Aim of the task:
Reproduce the family math card games text between "By Beth Casey, Boston" and "deck of cards!", inclusive, and swap each "children" for "kids".

Updated Nov. 19, 2021: Go to the DREME Family Math website for digital versions of the card games, including video tutorials.
Editor’s note: An earlier version of this blog post focused on a series of four family card games that support early math learning. This fall, the creators of the card games developed a booklet of 10 family card games, which include the original four games. This post has been updated to reflect the full set of 10 family card games and expanded instructions.
By Beth Casey, Boston College, and Alana Foley, University of Chicago
Families play an important role in helping young children learn about numbers, counting, and other math skills. With their families’ help, children can learn to enjoy math from an early age. And the best news is that one way of learning about math at home is through playing games. Card games, for example, are a great way to have fun with children while learning math—and all you need is a deck of cards!
In this blog, we introduce you to a set of 10 card games we’ve designed for young children between the ages of about 4 to 7 years old, but older children will enjoy these games too. We hope that families will use our games as a starting point for creating their own games and discovering other ways to have fun with math at home.
The Family Card Games for Building Young Children’s Math Skills booklet was created by educators Beth Casey and Eric Dearing from the Lynch School of Education and Human Development at Boston College, and in collaboration with the San Francisco-based organization, Tandem, Partners in Early Learning.
The math concepts in these card games are designed to help children begin to understand the meaning of numbers and how they relate to one another. The games are ordered from easier to more advanced in a way that helps children work on math concepts that have been shown to be critical for the development of arithmetic skills. [1, 2, 3]
In the card games presented here, children will be learning more about the following math concepts:
Identifying which number is larger or smaller. “Which number is larger, six or four?” Answering this question involves comparing the magnitude of numbers in relation to one another and helps children to understand that numbers are not only symbols but also represent a certain quantity that can be compared in size with other number symbols. This understanding gives them a toolbox for a host of more advanced math skills leading to addition and subtraction.  Comparing numbers can be tricky for young children, especially when larger numbers are very close together.  For example, it takes a young child longer to decide whether eight is larger than seven than it does for them to decide whether eight is larger than four.

Material provided:
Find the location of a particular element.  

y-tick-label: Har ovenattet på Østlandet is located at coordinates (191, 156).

...

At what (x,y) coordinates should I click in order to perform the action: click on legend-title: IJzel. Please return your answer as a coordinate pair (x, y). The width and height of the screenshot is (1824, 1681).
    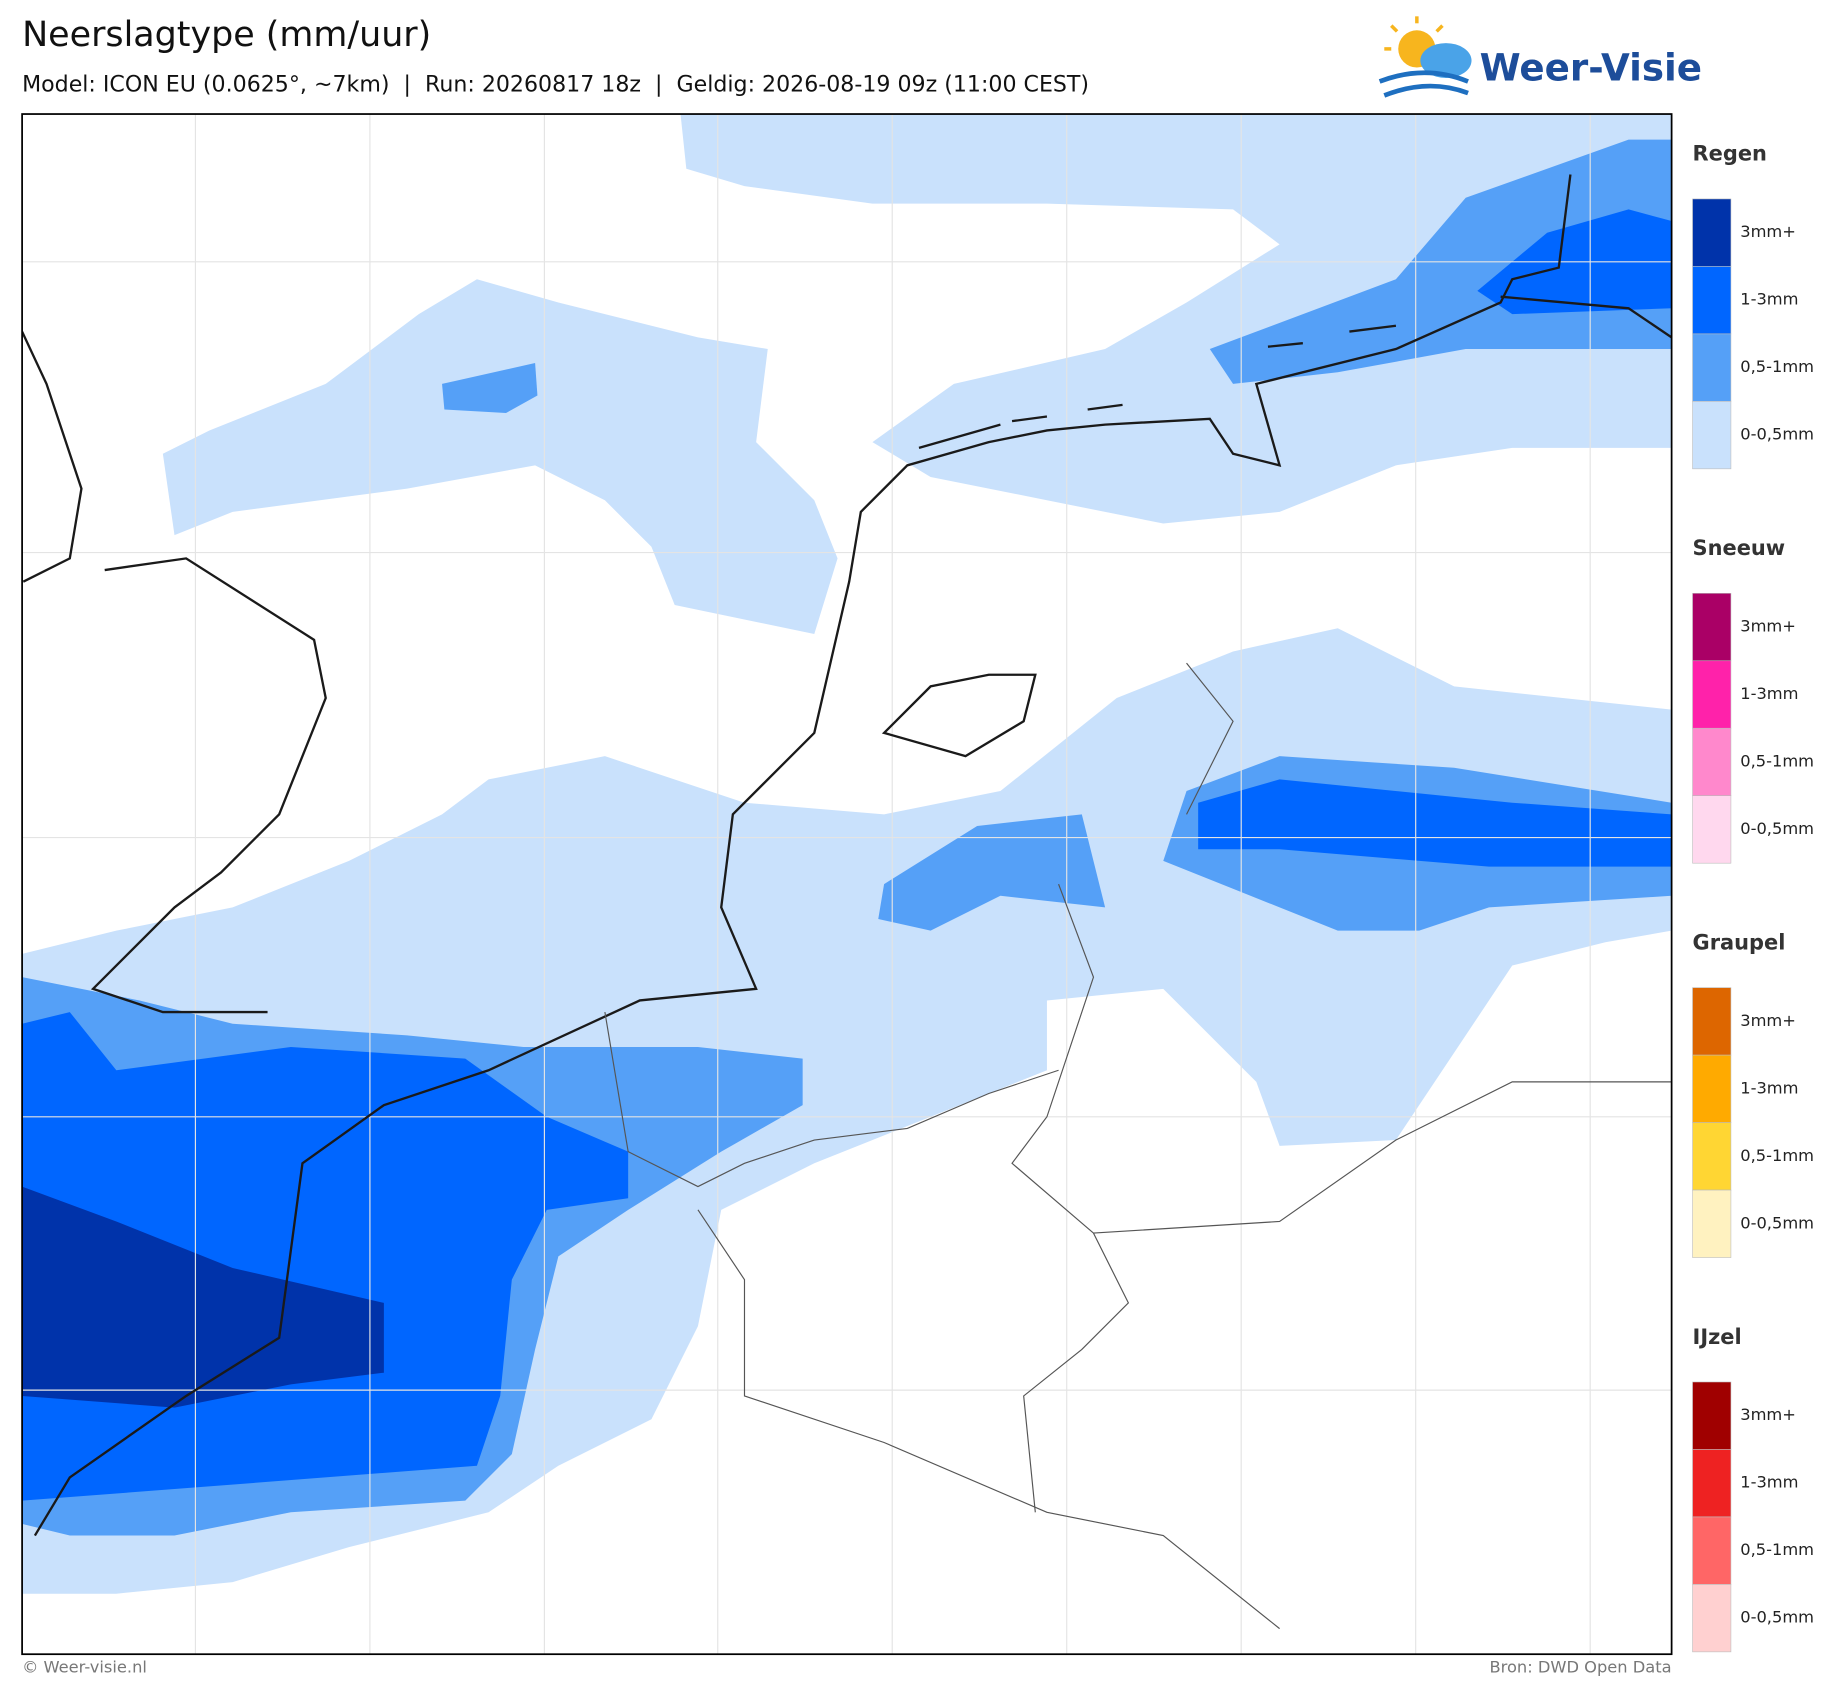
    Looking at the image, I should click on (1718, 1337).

---

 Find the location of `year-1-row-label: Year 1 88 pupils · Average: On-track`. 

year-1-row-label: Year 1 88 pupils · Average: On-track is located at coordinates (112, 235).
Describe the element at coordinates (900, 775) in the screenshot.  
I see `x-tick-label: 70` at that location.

Completed task:
By Beth Casey, Boston College, and Alana Foley, University of Chicago
Families play an important role in helping young kids learn about numbers, counting, and other math skills. With their families’ help, kids can learn to enjoy math from an early age. And the best news is that one way of learning about math at home is through playing games. Card games, for example, are a great way to have fun with kids while learning math—and all you need is a deck of cards!